**Stored dataset items:**
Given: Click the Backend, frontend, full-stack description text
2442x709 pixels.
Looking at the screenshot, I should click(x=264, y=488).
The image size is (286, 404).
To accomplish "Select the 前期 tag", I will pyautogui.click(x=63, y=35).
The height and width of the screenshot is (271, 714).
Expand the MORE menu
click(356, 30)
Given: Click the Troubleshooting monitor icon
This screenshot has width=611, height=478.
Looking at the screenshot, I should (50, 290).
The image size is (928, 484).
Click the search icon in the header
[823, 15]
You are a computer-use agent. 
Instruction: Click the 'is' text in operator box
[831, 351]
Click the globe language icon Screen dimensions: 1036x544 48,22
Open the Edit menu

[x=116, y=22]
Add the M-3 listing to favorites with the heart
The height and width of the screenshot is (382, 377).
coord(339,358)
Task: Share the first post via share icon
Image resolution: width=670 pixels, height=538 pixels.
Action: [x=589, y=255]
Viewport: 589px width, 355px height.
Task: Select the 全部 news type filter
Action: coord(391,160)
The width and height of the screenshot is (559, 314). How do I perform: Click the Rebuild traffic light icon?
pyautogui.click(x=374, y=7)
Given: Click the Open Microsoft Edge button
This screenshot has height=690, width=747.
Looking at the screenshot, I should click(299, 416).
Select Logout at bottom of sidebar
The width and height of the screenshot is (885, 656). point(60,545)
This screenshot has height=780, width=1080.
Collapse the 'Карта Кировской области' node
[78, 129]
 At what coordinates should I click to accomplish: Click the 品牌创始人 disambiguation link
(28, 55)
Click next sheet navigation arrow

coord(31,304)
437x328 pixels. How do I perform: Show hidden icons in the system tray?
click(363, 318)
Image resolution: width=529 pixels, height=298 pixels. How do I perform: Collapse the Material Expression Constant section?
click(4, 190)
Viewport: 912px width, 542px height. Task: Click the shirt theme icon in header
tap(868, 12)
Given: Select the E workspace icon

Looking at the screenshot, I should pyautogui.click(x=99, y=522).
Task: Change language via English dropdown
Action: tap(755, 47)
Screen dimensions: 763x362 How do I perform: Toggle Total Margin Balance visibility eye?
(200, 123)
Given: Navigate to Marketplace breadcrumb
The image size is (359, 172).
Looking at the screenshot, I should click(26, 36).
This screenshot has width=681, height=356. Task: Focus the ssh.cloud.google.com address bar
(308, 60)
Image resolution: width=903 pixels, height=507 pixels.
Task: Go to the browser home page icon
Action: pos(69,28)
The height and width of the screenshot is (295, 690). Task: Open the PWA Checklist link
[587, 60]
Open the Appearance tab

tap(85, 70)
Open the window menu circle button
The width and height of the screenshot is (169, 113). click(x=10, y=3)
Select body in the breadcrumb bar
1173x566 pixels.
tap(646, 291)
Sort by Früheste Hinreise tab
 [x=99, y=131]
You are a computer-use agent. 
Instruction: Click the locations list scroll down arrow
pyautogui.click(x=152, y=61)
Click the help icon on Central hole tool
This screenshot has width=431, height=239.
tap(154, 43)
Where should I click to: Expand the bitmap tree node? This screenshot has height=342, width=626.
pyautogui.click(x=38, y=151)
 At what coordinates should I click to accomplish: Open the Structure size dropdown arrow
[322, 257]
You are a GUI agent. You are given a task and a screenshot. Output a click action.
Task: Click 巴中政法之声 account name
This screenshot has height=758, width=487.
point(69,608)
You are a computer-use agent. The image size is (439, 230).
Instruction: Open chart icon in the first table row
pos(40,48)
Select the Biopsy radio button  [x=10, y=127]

**Goal of the exercise:**
Rewrite all of the records above, changing every "Instruction" to "Command" and leaving everything else the same.

**Response:**
Given: Click the Backend, frontend, full-stack description text
2442x709 pixels.
Looking at the screenshot, I should click(x=264, y=488).
The image size is (286, 404).
To accomplish "Select the 前期 tag", I will pyautogui.click(x=63, y=35).
The height and width of the screenshot is (271, 714).
Expand the MORE menu
click(356, 30)
Given: Click the Troubleshooting monitor icon
This screenshot has width=611, height=478.
Looking at the screenshot, I should (50, 290).
The image size is (928, 484).
Click the search icon in the header
[823, 15]
You are a computer-use agent. 
Command: Click the 'is' text in operator box
[831, 351]
Click the globe language icon Screen dimensions: 1036x544 48,22
Open the Edit menu

[x=116, y=22]
Add the M-3 listing to favorites with the heart
The height and width of the screenshot is (382, 377).
coord(339,358)
Task: Share the first post via share icon
Image resolution: width=670 pixels, height=538 pixels.
Action: [x=589, y=255]
Viewport: 589px width, 355px height.
Task: Select the 全部 news type filter
Action: coord(391,160)
The width and height of the screenshot is (559, 314). How do I perform: Click the Rebuild traffic light icon?
pyautogui.click(x=374, y=7)
Given: Click the Open Microsoft Edge button
This screenshot has height=690, width=747.
Looking at the screenshot, I should click(299, 416).
Select Logout at bottom of sidebar
The width and height of the screenshot is (885, 656). point(60,545)
This screenshot has height=780, width=1080.
Collapse the 'Карта Кировской области' node
[78, 129]
 At what coordinates should I click to accomplish: Click the 品牌创始人 disambiguation link
(28, 55)
Click next sheet navigation arrow

coord(31,304)
437x328 pixels. How do I perform: Show hidden icons in the system tray?
click(363, 318)
Image resolution: width=529 pixels, height=298 pixels. How do I perform: Collapse the Material Expression Constant section?
click(4, 190)
Viewport: 912px width, 542px height. Task: Click the shirt theme icon in header
tap(868, 12)
Given: Select the E workspace icon

Looking at the screenshot, I should pyautogui.click(x=99, y=522).
Task: Change language via English dropdown
Action: tap(755, 47)
Screen dimensions: 763x362 How do I perform: Toggle Total Margin Balance visibility eye?
(200, 123)
Given: Navigate to Marketplace breadcrumb
The image size is (359, 172).
Looking at the screenshot, I should click(26, 36).
This screenshot has width=681, height=356. Task: Focus the ssh.cloud.google.com address bar
(308, 60)
Image resolution: width=903 pixels, height=507 pixels.
Task: Go to the browser home page icon
Action: pos(69,28)
The height and width of the screenshot is (295, 690). Task: Open the PWA Checklist link
[587, 60]
Open the Appearance tab

tap(85, 70)
Open the window menu circle button
The width and height of the screenshot is (169, 113). click(x=10, y=3)
Select body in the breadcrumb bar
1173x566 pixels.
tap(646, 291)
Sort by Früheste Hinreise tab
 [x=99, y=131]
You are a computer-use agent. 
Command: Click the locations list scroll down arrow
pyautogui.click(x=152, y=61)
Click the help icon on Central hole tool
This screenshot has width=431, height=239.
tap(154, 43)
Where should I click to: Expand the bitmap tree node? This screenshot has height=342, width=626.
pyautogui.click(x=38, y=151)
 At what coordinates should I click to accomplish: Open the Structure size dropdown arrow
[322, 257]
You are a GUI agent. You are given a task and a screenshot. Output a click action.
Task: Click 巴中政法之声 account name
This screenshot has height=758, width=487.
point(69,608)
You are a computer-use agent. The image size is (439, 230).
Command: Open chart icon in the first table row
pos(40,48)
Select the Biopsy radio button  [x=10, y=127]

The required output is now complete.